Xando Pereira/Agência A Tarde
Xando Pereira/Agência A Tarde

Bahia retoma buscas após naufrágio na Baía de Todos os Santos

Manhã começou com operações em embarcações, mergulho e ações da Marinha; no Pará, 21 morreram e quatro continuam desaparecidos

O Estado de S.Paulo

25 Agosto 2017 | 08h19

As buscas por desaparecidos no naufrágio da embarcação “Cavalo Marinho 1", na Bahia, foram retomadas na manhã desta sexta-feira, 25, pelo Corpo de Bombeiros, Marinha e embarcações menores. A força-tarefa não confirma quantos eram os embarcados e não se sabe  quantos ainda estão desaparecidos. Até o momento foram resgatadas 89 pessoas e estão confirmadas 18 vítimas. 

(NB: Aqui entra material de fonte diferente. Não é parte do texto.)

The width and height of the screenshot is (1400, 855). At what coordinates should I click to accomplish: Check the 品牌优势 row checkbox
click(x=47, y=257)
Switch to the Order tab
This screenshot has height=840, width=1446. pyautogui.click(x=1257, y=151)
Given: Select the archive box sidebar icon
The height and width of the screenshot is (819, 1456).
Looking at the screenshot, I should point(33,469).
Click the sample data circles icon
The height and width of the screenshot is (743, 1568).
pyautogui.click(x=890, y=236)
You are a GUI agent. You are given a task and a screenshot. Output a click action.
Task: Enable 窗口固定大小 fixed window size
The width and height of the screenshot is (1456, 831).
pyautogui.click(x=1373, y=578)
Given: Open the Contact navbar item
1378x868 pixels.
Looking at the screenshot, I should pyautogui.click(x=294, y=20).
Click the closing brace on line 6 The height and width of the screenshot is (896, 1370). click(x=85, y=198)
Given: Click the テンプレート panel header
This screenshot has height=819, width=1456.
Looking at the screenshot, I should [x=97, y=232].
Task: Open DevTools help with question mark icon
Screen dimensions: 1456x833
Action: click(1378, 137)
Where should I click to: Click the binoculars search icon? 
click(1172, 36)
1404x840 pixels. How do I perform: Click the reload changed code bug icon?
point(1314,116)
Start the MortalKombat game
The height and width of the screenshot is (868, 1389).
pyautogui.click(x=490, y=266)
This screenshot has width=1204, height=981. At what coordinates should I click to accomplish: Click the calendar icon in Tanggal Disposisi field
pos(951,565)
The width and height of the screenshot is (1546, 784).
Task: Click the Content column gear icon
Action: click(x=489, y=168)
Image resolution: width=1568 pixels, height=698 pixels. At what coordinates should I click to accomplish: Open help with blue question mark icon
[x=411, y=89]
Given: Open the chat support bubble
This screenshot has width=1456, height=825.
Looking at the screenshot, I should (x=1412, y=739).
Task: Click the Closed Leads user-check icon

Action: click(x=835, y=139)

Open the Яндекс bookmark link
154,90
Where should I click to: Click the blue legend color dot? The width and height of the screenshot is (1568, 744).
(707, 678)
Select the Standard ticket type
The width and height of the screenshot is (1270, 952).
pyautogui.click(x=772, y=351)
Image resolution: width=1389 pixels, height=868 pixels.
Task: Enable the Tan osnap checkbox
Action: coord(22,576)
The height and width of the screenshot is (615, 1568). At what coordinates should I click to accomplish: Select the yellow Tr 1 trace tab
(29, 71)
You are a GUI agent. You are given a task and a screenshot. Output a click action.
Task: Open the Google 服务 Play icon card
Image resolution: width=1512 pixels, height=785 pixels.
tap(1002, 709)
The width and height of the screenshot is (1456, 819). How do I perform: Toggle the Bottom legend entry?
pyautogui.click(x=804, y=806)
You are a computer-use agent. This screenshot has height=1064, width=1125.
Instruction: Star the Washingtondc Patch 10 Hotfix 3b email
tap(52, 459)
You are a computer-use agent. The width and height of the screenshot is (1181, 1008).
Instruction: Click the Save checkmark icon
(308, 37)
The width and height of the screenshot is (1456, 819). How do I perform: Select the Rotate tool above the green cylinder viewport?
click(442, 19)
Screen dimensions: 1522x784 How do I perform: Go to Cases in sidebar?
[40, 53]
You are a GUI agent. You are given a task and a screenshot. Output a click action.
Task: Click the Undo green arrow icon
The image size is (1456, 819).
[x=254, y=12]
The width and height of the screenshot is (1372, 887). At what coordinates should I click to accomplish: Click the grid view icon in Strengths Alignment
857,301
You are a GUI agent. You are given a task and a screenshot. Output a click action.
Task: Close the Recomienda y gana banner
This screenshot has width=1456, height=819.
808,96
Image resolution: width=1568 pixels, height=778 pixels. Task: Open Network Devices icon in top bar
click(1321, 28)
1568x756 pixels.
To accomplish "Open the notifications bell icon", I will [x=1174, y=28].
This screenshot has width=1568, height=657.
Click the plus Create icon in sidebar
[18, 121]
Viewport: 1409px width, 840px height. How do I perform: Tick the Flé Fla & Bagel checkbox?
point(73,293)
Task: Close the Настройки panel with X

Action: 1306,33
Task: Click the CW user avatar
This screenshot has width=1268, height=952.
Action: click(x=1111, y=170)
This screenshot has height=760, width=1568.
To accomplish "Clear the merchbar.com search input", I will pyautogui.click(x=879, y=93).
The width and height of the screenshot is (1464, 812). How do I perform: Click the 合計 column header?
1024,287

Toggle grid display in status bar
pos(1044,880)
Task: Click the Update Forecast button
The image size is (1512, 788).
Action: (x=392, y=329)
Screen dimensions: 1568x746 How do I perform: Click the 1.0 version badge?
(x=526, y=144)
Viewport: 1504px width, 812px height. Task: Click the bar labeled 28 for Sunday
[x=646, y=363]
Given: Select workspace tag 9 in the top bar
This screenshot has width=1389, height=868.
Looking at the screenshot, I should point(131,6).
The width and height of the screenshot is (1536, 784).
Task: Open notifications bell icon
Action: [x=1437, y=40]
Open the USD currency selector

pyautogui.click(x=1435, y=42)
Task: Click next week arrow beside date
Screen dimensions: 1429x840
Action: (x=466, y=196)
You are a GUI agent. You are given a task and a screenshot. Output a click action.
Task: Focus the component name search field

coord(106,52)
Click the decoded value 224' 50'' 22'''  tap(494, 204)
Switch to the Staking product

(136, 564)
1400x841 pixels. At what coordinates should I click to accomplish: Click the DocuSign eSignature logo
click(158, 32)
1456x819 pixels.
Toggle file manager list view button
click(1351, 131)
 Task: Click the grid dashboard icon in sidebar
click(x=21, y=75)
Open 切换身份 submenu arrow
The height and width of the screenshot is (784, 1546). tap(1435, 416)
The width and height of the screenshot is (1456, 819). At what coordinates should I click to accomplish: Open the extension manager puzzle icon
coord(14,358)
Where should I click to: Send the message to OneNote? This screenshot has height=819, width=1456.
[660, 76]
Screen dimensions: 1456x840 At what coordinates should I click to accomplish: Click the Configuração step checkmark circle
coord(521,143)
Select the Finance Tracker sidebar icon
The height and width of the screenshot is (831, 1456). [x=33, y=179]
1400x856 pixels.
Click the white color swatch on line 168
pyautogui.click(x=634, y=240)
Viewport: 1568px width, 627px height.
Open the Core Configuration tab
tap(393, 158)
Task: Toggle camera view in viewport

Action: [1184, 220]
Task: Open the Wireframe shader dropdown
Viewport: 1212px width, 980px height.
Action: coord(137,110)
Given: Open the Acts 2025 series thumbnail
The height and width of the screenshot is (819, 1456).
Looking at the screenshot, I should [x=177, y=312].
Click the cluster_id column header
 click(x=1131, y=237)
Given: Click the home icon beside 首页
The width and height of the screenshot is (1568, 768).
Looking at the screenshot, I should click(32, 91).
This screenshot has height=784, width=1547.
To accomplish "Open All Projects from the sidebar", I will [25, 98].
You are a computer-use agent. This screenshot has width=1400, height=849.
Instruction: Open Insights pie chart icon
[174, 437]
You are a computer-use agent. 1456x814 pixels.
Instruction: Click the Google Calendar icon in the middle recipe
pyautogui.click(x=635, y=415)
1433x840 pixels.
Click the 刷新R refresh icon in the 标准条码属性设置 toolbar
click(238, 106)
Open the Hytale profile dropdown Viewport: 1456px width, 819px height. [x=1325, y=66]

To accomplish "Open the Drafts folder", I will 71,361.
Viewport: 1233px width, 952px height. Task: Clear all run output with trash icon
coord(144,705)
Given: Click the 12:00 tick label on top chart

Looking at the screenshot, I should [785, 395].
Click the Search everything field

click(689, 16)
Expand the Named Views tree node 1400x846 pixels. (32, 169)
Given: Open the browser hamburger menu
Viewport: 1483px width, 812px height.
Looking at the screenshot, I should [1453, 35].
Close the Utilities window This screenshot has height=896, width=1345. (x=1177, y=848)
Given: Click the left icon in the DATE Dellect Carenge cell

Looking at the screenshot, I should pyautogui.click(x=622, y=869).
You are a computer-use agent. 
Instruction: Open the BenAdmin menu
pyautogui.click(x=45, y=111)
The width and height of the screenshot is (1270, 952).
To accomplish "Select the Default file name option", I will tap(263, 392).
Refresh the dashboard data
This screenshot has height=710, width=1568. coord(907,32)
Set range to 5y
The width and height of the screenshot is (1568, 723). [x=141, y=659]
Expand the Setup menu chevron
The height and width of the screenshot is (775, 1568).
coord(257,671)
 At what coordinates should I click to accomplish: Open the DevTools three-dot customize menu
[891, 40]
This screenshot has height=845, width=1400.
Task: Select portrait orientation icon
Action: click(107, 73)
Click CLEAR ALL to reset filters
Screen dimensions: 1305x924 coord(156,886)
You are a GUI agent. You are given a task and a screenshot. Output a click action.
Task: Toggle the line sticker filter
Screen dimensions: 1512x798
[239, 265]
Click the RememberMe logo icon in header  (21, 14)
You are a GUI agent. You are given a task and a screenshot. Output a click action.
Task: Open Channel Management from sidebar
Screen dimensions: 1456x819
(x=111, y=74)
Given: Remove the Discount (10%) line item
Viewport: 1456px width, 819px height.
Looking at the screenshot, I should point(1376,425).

À reportagem, o capitão Luciano, coordenador das buscas, disse que a força-tarefa voltou à área do acidente com mergulhadores do Corpo de Bombeiros e Capitania dos Portos, operação da Marinha. Há buscas subaquáticas e em embarcações, para o caso de avistarem algum corpo.  Há uma equipe do Corpo de Bombeiros e da Polícia Militar de plantão. 

Das 18 vítimas confirmadas, 15 estão identificadas - duas crianças, dez mulheres e 3 homens. As duas crianças mortas são um bebê de seis meses, que não resistiu após tentativas de reanimação em uma ambulância, e um menino de dois anos, encontrado junto aos corpos da mãe e da avó. 

O barco virou por volta das 6h30 da manhã da quinta-feira, poucos minutos após iniciar o trajeto entre a Ilha de Itaparica e Salvador. Segundo testemunhas e sobreviventes, no momento do acidente chovia e ventava forte, e porque tentaram se abrigar do mau tempo, os próprios passageiros teriam feito a embarcação virar.  

De acordo com as agências de controle estadual, a embarcação corresondia às exigências legais para transporte de passageiros, e estava plenamente regualrizada e sem superlotação - havia disponibilidade para 160 passageiros. 

No Pará

O País registrou dois naufrágios em menos de 48 horas. O primeiro aconteceu no Estado do Pará, na noite de terça-feira, 22, enquanto a embarcação "Capitão Ribeiro" cruzava o rio Xingu para fazer a travessia entre as cidades de Porto de Moz e Senador José Porfírio. 

Segundo a Agência Estadual de Regulação e Controle de Serviços Públicos (Arcon-PA), o barco não tinha autorização para fazer o transporte de passageiros  e estaria irregular. A perícia na embarcação poderá determinar se havia segurança para os passageiros.